**Task brief**: Copy every line below where the string "computer" is found.

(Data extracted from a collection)
○ ○ ○ ○ ○ ○ ○

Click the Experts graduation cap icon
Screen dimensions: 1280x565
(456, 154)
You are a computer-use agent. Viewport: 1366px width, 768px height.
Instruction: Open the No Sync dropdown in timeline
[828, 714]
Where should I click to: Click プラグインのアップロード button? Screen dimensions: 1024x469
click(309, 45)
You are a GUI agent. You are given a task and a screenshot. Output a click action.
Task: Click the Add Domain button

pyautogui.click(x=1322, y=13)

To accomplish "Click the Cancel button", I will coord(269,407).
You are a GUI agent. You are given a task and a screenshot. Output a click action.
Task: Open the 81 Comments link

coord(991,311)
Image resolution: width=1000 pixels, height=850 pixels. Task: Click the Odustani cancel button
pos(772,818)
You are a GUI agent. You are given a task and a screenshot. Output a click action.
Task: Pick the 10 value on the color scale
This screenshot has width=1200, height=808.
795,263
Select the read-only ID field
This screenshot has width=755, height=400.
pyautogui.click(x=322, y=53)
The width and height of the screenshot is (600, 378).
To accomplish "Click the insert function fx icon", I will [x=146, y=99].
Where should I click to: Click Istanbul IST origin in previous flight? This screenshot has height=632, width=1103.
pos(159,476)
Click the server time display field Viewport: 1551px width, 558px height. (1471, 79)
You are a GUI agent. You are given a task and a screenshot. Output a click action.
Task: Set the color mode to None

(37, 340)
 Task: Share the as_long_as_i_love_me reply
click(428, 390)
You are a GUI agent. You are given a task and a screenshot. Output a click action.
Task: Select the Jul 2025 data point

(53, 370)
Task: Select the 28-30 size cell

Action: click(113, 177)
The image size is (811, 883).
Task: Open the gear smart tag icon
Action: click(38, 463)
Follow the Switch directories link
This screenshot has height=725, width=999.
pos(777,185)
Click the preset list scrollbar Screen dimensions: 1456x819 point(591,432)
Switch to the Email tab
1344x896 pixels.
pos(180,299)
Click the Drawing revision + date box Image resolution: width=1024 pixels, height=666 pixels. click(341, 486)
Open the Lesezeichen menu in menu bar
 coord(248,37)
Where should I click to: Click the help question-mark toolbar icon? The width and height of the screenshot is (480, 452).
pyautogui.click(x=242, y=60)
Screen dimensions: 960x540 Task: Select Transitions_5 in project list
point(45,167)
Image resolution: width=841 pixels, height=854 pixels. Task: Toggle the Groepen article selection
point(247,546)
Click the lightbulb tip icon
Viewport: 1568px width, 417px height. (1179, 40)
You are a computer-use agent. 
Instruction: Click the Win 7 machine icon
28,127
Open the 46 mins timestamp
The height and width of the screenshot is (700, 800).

○ ○ ○ ○ ○ ○ ○

**Answer to the problem**:
You are a computer-use agent. Viewport: 1366px width, 768px height.
You are a computer-use agent. 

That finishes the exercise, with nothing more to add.